A beginner's guideFebruary 11, 2018
A beginner's guideFebruary 11, 2018
Most of us are used to living fast-paced lives. Juggling jobs, social lives, everyday obligations and (self-imposed) pressure to perform can be tiresome. When feeling exhausted becomes the norm, the desire to take a break seems to be inevitable. Do you feel like you need to take a break as well? The magic word might be “mindfulness”.
There is no textbook definition of mindfulness. At the core, mindfulness means to be fully present. Further, it describes a state of being “in the moment” – truly aware of your feelings, thoughts and external happenings. For most people, this is far from second nature. Worrying about tomorrow, stewing over yesterday, going through your mental to-do list – this is the kind of internalized way of pondering that takes you out of the moment. Practicing mindfulness can help us to keep the daily stress at bay. Dr. Britta Hölzel, a neuroscientist and qualified psychologist from the Institute of mindfulness and mediation in Munich, elaborates: “Through systematic practice, mindfulness can help us to remain centered on what is important despite distractions, to remain balanced in the face of challenging situations, and to act from a place of greater creativity and compassion in today’s fast-paced world”.
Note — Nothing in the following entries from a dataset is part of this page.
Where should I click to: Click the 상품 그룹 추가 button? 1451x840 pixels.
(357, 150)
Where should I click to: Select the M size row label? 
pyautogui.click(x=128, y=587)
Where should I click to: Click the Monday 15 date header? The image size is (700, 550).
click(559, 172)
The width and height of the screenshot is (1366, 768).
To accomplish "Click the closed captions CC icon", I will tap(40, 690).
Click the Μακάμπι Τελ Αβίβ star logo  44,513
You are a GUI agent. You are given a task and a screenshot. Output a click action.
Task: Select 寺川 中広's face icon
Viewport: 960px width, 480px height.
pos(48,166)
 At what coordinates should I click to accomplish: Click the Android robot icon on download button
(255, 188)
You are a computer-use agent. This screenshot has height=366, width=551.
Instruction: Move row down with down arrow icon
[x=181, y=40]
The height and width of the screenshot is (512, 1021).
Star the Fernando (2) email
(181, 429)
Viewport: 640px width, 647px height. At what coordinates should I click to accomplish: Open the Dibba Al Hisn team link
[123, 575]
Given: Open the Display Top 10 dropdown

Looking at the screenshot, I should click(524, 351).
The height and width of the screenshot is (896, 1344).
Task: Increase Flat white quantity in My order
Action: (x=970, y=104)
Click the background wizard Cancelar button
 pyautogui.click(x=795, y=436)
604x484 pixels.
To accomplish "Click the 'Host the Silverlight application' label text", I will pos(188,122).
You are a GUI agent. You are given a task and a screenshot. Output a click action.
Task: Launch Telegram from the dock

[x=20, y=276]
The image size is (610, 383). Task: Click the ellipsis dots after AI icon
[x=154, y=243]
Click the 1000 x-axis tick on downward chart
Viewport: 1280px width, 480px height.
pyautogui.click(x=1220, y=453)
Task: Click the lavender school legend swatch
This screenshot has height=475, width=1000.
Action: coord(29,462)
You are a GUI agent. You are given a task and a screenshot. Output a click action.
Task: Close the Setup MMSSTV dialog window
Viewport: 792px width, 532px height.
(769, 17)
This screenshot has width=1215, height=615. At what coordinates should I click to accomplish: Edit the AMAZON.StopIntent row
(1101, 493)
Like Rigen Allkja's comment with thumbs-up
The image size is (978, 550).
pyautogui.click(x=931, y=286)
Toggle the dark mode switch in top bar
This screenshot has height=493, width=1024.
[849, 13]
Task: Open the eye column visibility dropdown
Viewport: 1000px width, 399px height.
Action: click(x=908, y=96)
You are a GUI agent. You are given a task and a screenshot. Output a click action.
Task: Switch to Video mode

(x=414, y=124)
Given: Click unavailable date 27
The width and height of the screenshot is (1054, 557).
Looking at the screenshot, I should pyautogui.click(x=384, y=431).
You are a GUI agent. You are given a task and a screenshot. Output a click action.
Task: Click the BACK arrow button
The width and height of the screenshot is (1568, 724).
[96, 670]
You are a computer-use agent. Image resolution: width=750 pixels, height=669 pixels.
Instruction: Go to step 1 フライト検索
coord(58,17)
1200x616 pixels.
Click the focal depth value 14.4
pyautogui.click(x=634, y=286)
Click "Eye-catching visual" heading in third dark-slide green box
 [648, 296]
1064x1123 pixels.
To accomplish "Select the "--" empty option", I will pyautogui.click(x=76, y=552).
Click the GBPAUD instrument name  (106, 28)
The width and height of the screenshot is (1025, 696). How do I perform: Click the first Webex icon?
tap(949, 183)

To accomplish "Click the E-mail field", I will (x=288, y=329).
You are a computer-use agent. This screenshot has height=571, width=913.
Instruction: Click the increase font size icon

Mindfulness is directly linked to meditation. Meditation stems from the Latin word “meditatio”, which means “to contemplate” or “to ponder”. The practice of meditating is meant to promote mindfulness and serenity through a vast set of exercises in concentration and awareness, e.g. through controlled breathing. Millions of people around the globe swear by meditation and companies such as PUMA have realised the potential benefits regular meditation can offer their employees. Roman Klein, Head of Human Resources & Strategic HR Development at PUMA, emphasises that “the effects of a regular meditation practice are: clear thinking and acting, more energy and creativity, stronger concentration ability, more patience and empathy as well as positive thinking“.
Meditation has its roots in ancient India. When exactly it originated, is a subject of debate. The earliest written accounts of meditation date back to around 1,500 BCE and are connected to the Hindu philosophy of Vedantism. Other forms of meditation arose hundreds of years later between 600 to 500 BCE in Taoist China and Buddhist India. Meditation-like practices were also common in medieval Christianity but were ultimately forbidden.
It took many centuries for meditation, yoga and other traditionally Eastern practices to become the focus of attention within Western societies. Especially during the 1960s and 1970s spiritual and philosophical teachings rooted in Hinduism and Buddhism became wildly popular in mainstream Western culture. Jon Kabat-Zinn, an American molecular biologist, is considered the father of the modern mindfulness practice in Western cultures. He developed mindfulness-based stress reduction (MBSE) in the 1970s, a program that is still practiced today. Through meditation, yoga and so-called “body scanning” participants learn how to reduce stress through mental awareness.
Mindfulness may be “on-trend” but the concept actually has impressive scientific backing. As Dr. Britta Hölzel explains: “Research of the past years suggests that mindfulness practice has beneficial effects on physical and mental health and well-being. Neuroscience research has demonstrated that mindfulness training is accompanied by changes in the structure and function of brain regions supporting self-regulatory processes, providing an understanding of potentially underlying mechanisms of action”.
So, let’s just assume that you’re not currently on a sabbatical or visiting a yoga retreat in India – how do you get started? Ironically, apps are a great way to start reconnecting with yourself and practice mindfulness. We put together a list of apps that can help you de-stress, relieve anxiety and get you started with meditation:
Headspace promises “guided meditation and mindfulness”. It’s great for beginners and offers a free Basics pack that “guides you through the essentials of meditation”.
Calm is meant to help you meditate, relax and sleep better. The app offers soothing sleep stories for a relaxing way to fall asleep, among other features.
Buddhify woos with an “authentic approach to modern mindfulness”. The app features a series of custom-made meditations, depending on where you are (e.g. at home, on a work break or walking in the city) or what you’re dealing with at the moment, such as feeling stressed.
Stop, Breathe & Think
Stop, Breathe & Think encourages you to “find peace anywhere”. The app includes (but is not limited to) meditations ordered by certain topics and emotions such as gratitude, kindness, compassion, forgiveness or joy.
Whether you decide to start your mindfulness journey using an app or not, we encourage you to give it a try and experience the benefits that come with meditating regularly.